Mit einem größeren Platzangebot und einer besseren Infrastruktur sollen die Fahrgastzahlen im ÖPNV weiter gesteigert werden. Foto: Lichtgut/Leif Piechowski

Land, Region, Stadt Stuttgart und die Kreise setzen sich im ÖPNV-Pakt für mehr Fahrten mit Bahnen und Bussen ein. Nach den ständigen Weichen- und Signalstörungen verlangen sie von der Bahn wirksame Maßnahmen.

Stuttgart - Das Land, die Region, die Kreise und die Stadt Stuttgart erhöhen angesichts der anhaltenden Misere bei der S-Bahn den Druck auf die Deutsche Bahn. Das Schienennetz im Ballungsraum müsse besser funktionieren, die Infrastruktur zügig saniert und ausgebaut werden, fordern die seit dem Jahr 2014 im ÖPNV-Pakt zusammengeschlossenen politischen Ebenen nach einer Lenkungskreissitzung am Montagabend.

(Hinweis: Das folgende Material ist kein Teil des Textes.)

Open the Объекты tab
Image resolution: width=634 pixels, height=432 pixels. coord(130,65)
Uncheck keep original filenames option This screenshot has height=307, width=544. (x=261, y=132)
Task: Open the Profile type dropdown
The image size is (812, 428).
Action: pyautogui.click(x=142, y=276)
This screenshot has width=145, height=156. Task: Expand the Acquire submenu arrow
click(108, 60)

Damit soll das Ziel erreicht werden, bis 2025 die Zahl der ÖPNV-Fahrgäste gegenüber 2012 um ein Fünftel zu erhöhen.

„Wir haben ein gemeinsames Interesse, dass es besser wird“, sagte Verkehrsminister Winfried Hermann (Grüne), „und auch bei der Bahn wird zunehmend begriffen, dass es so nicht weitergehen kann“. Mit dem Land sei nun ein Partner an Bord, den die Bahn nicht so leicht abwimmeln könne. Bisher hatten vier vom Verband Region Stuttgart organisierte S-Bahn-Gipfel keine grundlegenden Verbesserungen bewirkt.

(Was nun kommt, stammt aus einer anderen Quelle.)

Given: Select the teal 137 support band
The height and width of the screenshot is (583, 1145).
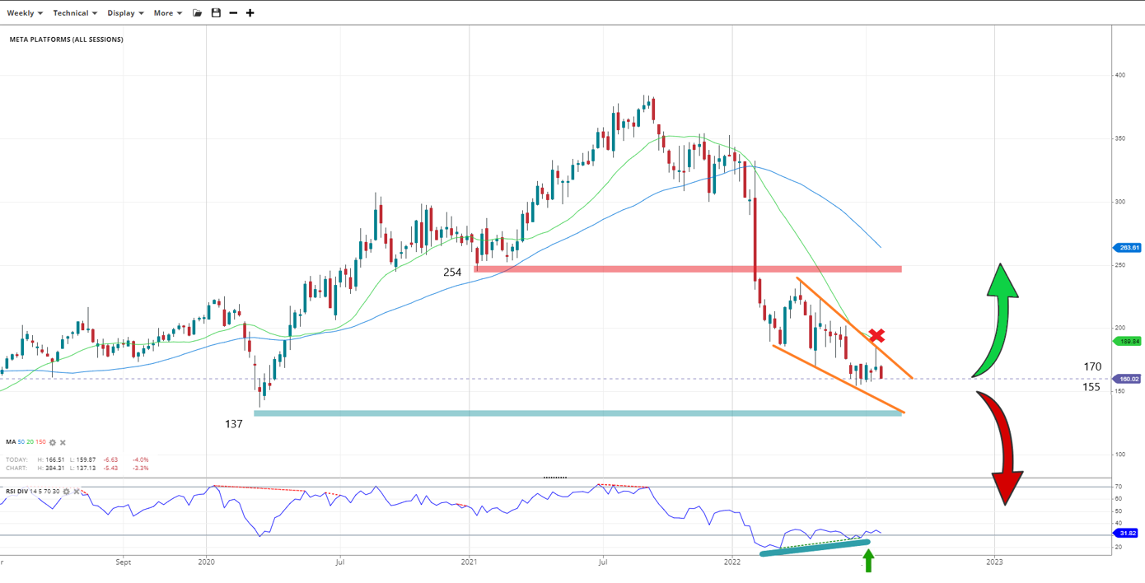Looking at the screenshot, I should pyautogui.click(x=577, y=413).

In vier Schritten wollen die Beteiligten das Ziel erreichen. Ihre Beschlüsse richten sich vor allem an die für die Schieneninfrastruktur zuständige DB Netz AG. In einer ersten Stufe soll die bestehende Infrastruktur saniert und verbessert werden – das betrifft vor allem die ständigen Störungen an Weichen, Stellwerken und Oberleitungen, die tagtäglich S-Bahnen und Regionalzüge ausbremsen, Unmut bei den Fahrgästen auslösen und kaum zum Umstieg in den ÖPNV einladen. Die DB Netz AG soll nun im Rahmen einer Task Force wirksame Maßnahmen mit Land und Region aufzeigen und umsetzen, um einen verlässlichen Nahverkehr in der Region zu sichern.

In der zweiten Stufe soll bis zur Inbetriebnahme von Stuttgart 21, die laut Bahn frühestens 2021, aber wohl auch Jahre später erfolgen kann, die S-Bahn-Infrastruktur ergänzt werden. Dazu gehören der Regionalbahnhalt in Stuttgart-Vaihingen, den das Land finanziert, aber auch zusätzliche Weichen und Gleise in Bad Cannstatt und Feuerbach, die den S-Bahn-Betrieb erleichtern und verlässlicher machen.

Die dritte Stufe betrifft die unterirdische S-Bahn-Stammstrecke zwischen Hauptbahnhof und Schwabstraße, die mit der neuen Signaltechnik ETCS ausgestattet werden soll. Damit ließe sich der heutige 2,5-Minuten-Takt verlässlicher fahren und sogar ein 2-Minuten-Takt umsetzen, sagte Hermann. Mit den Planungen für das European Train Control System soll die Bahn beginnen, wenn geklärt ist, wie die Kosten von 50 Millionen Euro finanziert werden. Auch hier sei eine Umsetzung mit S 21 anzustreben.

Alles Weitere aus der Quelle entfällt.